The second, and contradictory sense in which NGOs can be described as a ‘nongovernmental government’ which has drained the Haitian state of its capacity, is in terms of their linkages with external governments in making decisions on its behalf.  The problematic nature of the NGO presence in Haiti, and elsewhere, can be largely attributed to the paradoxical reality of their organisational foundations.  While most, especially humanitarian, NGOs proclaim themselves to be apolitical, with principles of neutrality and impartiality at the root of their mandates, many are in fact funded and thus directed to a considerable extent by the aims and objectives of those same international financial institutions, and the same governments, upon whom many commentators place the blame for Haiti’s abysmal conditions.  Dupuy has argued that the responsibility for Haiti’s problems falls not just upon the actions of its dominant economic and political classes, but also on ‘those foreign governments and economic actors with long-standing interests in Haiti; principally those of the US, Canada, France, and their international financial institutions such as the IMF and World Bank’ (Dupuy 2010, p.1).  In 2007, about 70 percent of the funding available to Haitian NGOs was distributed by USAID and the Canadian development agency (Zanotti 2010, p.759).
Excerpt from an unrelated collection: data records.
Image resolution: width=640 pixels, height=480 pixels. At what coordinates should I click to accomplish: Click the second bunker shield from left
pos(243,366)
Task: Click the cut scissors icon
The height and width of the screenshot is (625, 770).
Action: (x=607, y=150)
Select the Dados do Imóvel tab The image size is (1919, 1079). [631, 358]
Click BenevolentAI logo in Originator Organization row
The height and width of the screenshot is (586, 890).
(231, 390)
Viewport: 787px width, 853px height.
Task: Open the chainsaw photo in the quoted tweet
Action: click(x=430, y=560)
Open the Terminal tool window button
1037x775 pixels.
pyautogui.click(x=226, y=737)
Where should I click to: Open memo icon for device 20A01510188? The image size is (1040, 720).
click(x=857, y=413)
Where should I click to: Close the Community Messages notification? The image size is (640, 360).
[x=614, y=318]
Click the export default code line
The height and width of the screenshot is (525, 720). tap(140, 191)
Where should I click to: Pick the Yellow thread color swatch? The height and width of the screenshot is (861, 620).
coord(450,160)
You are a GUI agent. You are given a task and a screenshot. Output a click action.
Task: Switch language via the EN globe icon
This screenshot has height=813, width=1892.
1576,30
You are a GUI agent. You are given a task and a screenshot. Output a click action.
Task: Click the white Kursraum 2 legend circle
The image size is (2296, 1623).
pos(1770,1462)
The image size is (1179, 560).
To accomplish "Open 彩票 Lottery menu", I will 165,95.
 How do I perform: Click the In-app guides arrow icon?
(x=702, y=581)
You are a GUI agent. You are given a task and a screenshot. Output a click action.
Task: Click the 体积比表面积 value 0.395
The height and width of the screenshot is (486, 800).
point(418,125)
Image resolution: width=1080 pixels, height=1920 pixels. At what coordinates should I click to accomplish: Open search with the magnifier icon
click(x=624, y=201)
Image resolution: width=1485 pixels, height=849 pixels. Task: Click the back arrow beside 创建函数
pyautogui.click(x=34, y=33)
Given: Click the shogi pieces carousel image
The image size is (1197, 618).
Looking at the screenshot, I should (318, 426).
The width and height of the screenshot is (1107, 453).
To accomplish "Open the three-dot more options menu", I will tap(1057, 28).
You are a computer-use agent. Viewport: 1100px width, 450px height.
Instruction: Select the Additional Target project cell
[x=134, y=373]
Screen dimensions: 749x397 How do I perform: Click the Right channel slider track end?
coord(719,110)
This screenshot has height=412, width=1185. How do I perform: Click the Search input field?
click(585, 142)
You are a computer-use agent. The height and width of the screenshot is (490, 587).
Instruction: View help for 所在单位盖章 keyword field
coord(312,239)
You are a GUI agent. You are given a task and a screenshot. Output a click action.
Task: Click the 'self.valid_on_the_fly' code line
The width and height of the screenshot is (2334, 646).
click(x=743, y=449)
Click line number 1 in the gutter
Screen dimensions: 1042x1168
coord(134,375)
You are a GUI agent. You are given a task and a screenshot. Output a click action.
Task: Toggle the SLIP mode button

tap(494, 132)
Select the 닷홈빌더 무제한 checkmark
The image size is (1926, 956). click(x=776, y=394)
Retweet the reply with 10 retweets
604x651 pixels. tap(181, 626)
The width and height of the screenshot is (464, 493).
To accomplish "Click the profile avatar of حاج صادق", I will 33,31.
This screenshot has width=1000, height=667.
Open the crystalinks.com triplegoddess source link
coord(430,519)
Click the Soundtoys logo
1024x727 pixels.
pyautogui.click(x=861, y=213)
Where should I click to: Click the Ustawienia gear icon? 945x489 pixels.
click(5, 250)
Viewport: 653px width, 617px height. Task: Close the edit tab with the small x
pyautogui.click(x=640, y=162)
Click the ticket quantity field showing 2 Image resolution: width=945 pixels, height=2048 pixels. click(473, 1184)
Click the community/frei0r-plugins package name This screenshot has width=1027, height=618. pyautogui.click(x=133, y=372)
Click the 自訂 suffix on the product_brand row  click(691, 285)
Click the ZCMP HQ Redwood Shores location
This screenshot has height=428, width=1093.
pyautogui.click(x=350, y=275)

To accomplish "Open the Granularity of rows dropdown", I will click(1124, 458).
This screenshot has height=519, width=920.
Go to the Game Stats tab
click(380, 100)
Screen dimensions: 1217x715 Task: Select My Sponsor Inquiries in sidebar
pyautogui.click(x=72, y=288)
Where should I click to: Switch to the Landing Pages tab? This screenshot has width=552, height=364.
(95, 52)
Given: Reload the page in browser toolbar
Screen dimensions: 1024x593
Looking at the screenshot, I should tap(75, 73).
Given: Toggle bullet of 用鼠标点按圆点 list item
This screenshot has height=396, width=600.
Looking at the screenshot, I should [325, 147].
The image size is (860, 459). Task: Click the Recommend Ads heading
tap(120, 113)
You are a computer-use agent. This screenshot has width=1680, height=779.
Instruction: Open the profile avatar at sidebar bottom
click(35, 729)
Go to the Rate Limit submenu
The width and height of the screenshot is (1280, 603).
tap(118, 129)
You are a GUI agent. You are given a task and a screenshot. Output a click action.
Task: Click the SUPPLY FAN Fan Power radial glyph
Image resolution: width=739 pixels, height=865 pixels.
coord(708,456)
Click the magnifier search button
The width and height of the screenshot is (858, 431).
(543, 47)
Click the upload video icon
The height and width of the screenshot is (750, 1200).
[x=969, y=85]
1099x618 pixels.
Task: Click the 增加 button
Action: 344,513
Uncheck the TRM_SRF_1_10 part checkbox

Cooley and Ron too have highlighted the considerable dependence of major US relief groups, such as ‘CARE’ operating in Haiti, on short-term, renewable government contracts (2002, p.14).  The ethical dilemma this gives rise to relates closely to Kasfir’s analysis of the cyclical relationship between the state and ‘civil society’.  Contrary to prevailing liberal political theory which portrays civil society and the state as being in constant opposition, Kasfir has argued that ‘civil society organisations confront the state, but must also be regulated by the state’ (2004, p.11). Interestingly, Kasfir has discussed how the ‘paradox of collective action’ often means that ‘the necessary resources have to come from outsiders – government agencies, foundations, economic associations, or large firms’ (2004, p.126).  When examined in this light, an uncomfortable picture of Haiti’s situation emerges, whereby NGOs are working in ‘partnership’ with, or one could argue under contract for, those forces which have in turn had a long history of working in partnership with the elites to blame for Haiti’s current ‘governance vacuum’ (Bolton 2011, p.4).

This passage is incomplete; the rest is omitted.